## Your goal:
Repeat exactly, and only, the lines below starting at the line that contains "Image resolution: width=170, height=2576." and ending at the line that contains "[button] (157, 9)", inclusive of both.

## Information:

[Start of Attachment]

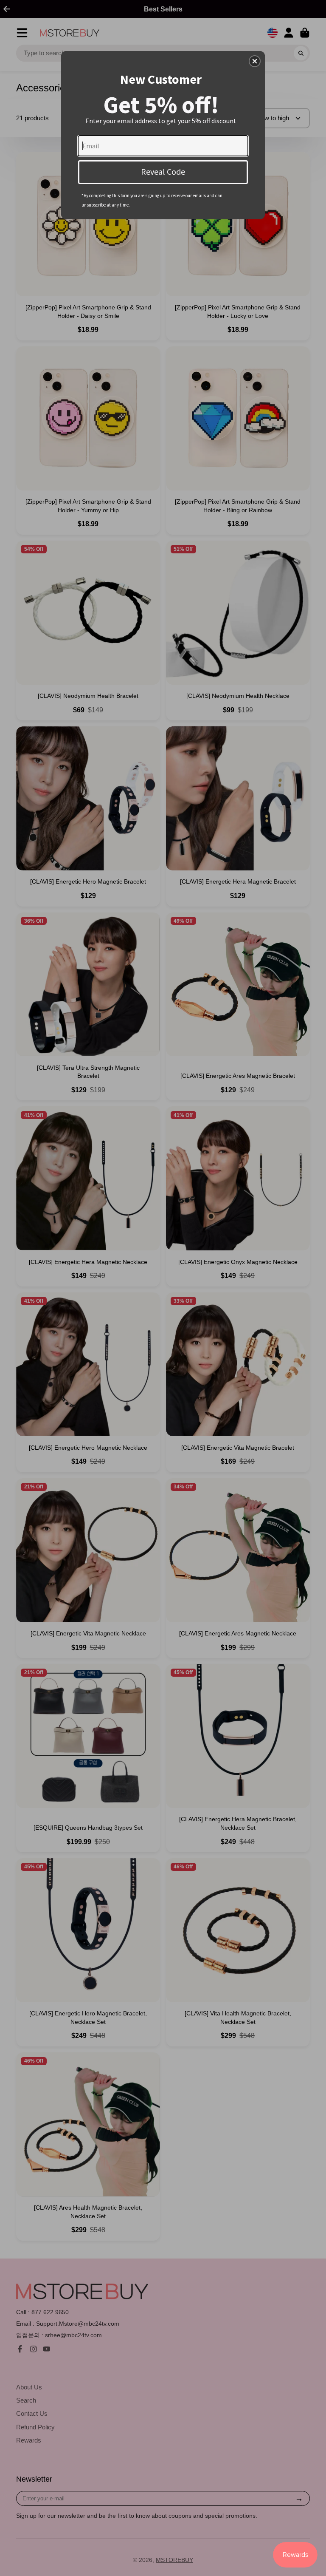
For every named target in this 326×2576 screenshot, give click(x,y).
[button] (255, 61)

[End of Attachment]
[Start of Attachment]

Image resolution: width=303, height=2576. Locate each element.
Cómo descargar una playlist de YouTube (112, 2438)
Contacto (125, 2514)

[End of Attachment]
[Start of Attachment]

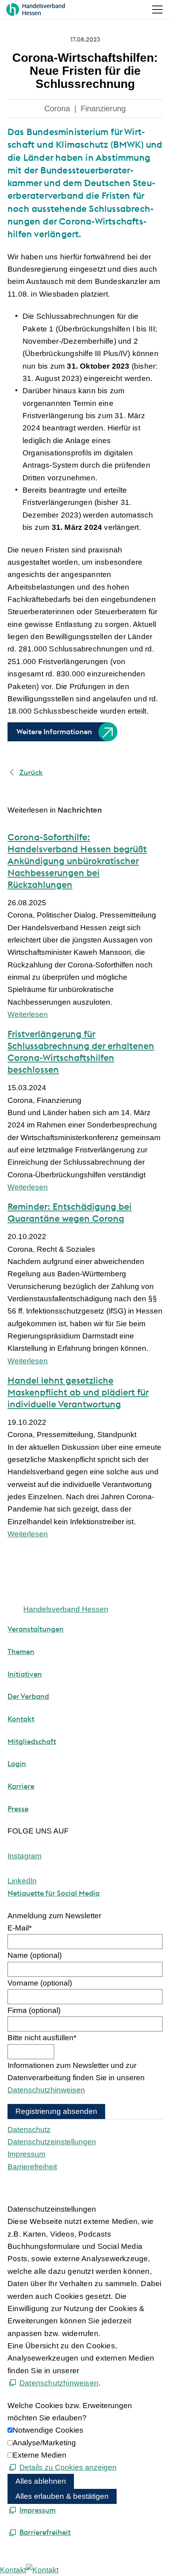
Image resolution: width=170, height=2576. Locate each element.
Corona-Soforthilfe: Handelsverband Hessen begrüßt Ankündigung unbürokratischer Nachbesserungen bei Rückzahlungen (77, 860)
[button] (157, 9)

[End of Attachment]

## Result below:
Image resolution: width=170, height=2576. Locate each element.
Corona-Soforthilfe: Handelsverband Hessen begrüßt Ankündigung unbürokratischer Nachbesserungen bei Rückzahlungen (77, 860)
[button] (157, 9)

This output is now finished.